Listed entries START

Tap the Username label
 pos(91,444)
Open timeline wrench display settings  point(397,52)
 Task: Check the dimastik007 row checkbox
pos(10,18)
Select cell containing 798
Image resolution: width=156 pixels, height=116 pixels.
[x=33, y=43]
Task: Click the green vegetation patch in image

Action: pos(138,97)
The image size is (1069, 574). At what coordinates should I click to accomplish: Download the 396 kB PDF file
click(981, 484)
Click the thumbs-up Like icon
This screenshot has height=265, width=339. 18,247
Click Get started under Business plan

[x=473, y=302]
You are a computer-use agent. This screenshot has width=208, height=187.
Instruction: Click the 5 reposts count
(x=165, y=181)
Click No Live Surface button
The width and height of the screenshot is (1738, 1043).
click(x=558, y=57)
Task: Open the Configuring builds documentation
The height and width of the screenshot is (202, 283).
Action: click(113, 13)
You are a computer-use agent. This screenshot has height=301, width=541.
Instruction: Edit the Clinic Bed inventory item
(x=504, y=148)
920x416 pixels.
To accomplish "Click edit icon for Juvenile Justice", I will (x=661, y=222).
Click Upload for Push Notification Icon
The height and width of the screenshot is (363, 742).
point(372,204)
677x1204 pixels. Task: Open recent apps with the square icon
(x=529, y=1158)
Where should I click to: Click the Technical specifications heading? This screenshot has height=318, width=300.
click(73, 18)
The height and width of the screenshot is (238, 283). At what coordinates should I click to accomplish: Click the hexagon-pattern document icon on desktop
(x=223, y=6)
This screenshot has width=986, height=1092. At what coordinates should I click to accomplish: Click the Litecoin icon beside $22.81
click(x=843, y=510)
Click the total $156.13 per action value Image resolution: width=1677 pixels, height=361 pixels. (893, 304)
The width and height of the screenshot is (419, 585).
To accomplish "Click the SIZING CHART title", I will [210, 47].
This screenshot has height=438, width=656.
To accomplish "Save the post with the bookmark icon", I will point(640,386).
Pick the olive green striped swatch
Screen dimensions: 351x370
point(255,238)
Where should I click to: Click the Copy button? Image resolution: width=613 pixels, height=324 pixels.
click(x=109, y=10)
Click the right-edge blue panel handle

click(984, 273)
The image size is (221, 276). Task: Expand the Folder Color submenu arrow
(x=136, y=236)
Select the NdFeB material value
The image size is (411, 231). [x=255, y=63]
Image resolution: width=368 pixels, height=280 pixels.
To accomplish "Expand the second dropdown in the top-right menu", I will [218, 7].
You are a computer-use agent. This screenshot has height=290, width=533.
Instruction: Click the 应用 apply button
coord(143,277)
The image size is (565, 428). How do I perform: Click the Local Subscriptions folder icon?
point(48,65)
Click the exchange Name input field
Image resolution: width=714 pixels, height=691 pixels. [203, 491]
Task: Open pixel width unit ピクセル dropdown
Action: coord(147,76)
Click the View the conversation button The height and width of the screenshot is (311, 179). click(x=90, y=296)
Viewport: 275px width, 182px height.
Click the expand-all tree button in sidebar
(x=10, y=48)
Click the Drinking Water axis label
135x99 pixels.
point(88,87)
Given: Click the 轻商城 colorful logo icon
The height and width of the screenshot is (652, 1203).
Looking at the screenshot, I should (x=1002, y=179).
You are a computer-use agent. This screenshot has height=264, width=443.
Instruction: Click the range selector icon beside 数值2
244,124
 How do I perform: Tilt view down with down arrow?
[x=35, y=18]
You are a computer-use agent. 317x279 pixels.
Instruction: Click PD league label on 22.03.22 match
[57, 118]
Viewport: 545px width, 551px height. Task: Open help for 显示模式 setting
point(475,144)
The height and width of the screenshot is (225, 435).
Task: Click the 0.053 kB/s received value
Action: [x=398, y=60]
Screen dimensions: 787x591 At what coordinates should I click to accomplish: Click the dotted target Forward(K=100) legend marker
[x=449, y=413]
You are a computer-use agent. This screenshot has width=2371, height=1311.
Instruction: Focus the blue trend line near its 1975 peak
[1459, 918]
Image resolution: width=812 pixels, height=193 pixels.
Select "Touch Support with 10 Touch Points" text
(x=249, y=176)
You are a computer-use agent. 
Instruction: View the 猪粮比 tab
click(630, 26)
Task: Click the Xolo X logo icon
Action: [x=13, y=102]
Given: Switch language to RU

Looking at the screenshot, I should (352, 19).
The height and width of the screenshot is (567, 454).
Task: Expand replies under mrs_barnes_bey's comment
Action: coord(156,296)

Listed entries END

Find the line with "Click Get started under Business plan" in the entries above. Retype it and each line after it, exactly, through the line with "Task: Open the", and stop there.

Click Get started under Business plan

[x=473, y=302]
You are a computer-use agent. This screenshot has width=208, height=187.
Instruction: Click the 5 reposts count
(x=165, y=181)
Click No Live Surface button
The width and height of the screenshot is (1738, 1043).
click(x=558, y=57)
Task: Open the Configuring builds documentation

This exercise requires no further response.